Pour ce parcours, voici le lien:

https://fr.wikiloc.com/itineraires-randonnee/de-filain-a-maizieres-par-le-chemin-de-compostelle-80332522

Ce n’est évidemment pas le cas pour tous les pèlerins d’être à l’aise avec la lecture des GPS et des cheminements sur un portable, et il y a encore de nombreux endroits sans connexion Internet. De ce fait, vous pouvez trouver sur Amazon un livre qui traite de ce parcours.

 

 

 

 

Si vous ne voulez que consulter les logements de l’étape, allez directement au bas de la page.

La Haute-Saône est de ces contrées où le paysage, bien que doux et apaisant, tend à l’uniformité. Il y a fort à parier que, dans les années à venir, vous ne vous souviendrez guère du tracé précis que vous avez suivi, de chaque sentier, de chaque croisement. Les courbes se fondront, les montées s’effaceront, les villages se confondront dans une même palette de verts et de pierres claires.
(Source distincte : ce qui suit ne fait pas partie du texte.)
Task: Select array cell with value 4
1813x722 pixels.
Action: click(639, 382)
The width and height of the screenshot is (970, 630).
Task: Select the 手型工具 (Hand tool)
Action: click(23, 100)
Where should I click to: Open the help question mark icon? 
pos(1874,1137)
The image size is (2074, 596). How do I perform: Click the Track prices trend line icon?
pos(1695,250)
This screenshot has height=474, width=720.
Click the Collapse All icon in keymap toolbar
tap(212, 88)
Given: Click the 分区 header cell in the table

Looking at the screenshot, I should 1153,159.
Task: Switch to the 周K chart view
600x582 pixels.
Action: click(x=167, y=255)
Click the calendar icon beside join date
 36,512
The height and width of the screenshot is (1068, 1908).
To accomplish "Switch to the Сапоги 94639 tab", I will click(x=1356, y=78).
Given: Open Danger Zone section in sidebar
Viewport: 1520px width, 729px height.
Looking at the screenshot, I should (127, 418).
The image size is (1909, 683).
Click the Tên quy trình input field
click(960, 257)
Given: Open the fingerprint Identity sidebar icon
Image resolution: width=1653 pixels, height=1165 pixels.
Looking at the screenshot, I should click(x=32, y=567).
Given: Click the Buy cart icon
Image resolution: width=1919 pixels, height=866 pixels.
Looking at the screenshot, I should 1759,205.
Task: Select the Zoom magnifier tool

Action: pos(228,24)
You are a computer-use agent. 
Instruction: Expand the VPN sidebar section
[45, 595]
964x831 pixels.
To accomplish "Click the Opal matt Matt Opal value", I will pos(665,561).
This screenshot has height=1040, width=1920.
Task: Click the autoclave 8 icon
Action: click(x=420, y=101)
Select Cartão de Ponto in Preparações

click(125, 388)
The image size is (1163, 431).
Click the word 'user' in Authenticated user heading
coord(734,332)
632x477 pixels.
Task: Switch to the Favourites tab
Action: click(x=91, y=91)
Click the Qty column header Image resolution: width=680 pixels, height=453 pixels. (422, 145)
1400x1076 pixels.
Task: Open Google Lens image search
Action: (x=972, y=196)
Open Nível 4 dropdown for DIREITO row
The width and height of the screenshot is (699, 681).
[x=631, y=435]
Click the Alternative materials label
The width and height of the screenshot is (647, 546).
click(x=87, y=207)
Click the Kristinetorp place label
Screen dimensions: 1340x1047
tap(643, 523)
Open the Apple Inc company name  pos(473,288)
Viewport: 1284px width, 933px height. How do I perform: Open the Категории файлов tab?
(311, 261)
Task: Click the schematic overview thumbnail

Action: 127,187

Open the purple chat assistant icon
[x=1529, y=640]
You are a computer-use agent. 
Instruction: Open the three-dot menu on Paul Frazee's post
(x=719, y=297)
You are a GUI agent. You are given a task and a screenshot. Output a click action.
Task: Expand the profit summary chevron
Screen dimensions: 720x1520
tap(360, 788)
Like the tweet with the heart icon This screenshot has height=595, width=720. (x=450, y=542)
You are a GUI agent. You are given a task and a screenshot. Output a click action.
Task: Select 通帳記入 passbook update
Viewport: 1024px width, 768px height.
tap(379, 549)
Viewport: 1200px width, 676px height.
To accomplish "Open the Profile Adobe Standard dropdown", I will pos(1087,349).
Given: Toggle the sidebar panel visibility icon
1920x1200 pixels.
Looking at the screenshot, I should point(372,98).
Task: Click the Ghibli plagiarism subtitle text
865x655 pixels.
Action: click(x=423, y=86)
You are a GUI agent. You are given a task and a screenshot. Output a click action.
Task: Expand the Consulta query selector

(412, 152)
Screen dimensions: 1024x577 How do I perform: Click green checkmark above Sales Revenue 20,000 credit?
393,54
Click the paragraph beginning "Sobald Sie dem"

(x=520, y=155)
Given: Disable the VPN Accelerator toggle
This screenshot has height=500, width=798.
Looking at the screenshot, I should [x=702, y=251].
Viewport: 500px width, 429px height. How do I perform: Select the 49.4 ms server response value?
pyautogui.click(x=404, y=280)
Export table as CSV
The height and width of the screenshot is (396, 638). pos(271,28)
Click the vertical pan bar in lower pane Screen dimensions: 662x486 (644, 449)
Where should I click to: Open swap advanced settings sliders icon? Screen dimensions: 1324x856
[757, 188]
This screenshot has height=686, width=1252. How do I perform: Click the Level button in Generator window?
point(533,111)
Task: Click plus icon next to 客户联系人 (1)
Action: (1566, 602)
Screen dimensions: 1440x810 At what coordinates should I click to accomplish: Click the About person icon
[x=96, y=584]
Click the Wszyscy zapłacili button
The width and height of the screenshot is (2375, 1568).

Mais il vous restera une impression, persistante, presque charnelle : celle d’un pays de grandes forêts, vastes, silencieuses, souveraines. Des forêts belles comme des cathédrales, peuplées de hêtres droits, de chênes anciens, de frondaisons denses où l’on sent battre le cœur du monde. Vous garderez aussi, étrangement, l’image répétée du TGV, cette flèche d’acier qui fend le paysage à grande vitesse, sans jamais ralentir, sans jamais s’arrêter ici. Il passe, fantomatique et lointain, rappel cruel que ce territoire reste en marge, ignoré des itinéraires rapides, de ceux qui tracent sans regarder. Un symbole de ce que ce pays n’est pas : pressé, visible, connecté. Mais il est un nom, un lieu, qui échappera à l’oubli :  Fondremand. Ce nom, vous le retiendrez. Il brillera quelque part dans votre mémoire, comme un caillou poli par le ruisseau du souvenir. Car Fondremand n’est pas un village comme les autres : c’est un joyau discret, enchâssé dans la verdure, veillé par un château-fort qui semble encore garder ses murailles. Son église, simple et noble, s’élève dans un silence qui touche à l’éternité. Et surtout, Fondremand est le berceau d’une magie naturelle : c’est là que jaillit la Romaine, cette source vive, limpide, presque sacrée, qui semble naître du roc pour offrir au monde l’eau de la mémoire.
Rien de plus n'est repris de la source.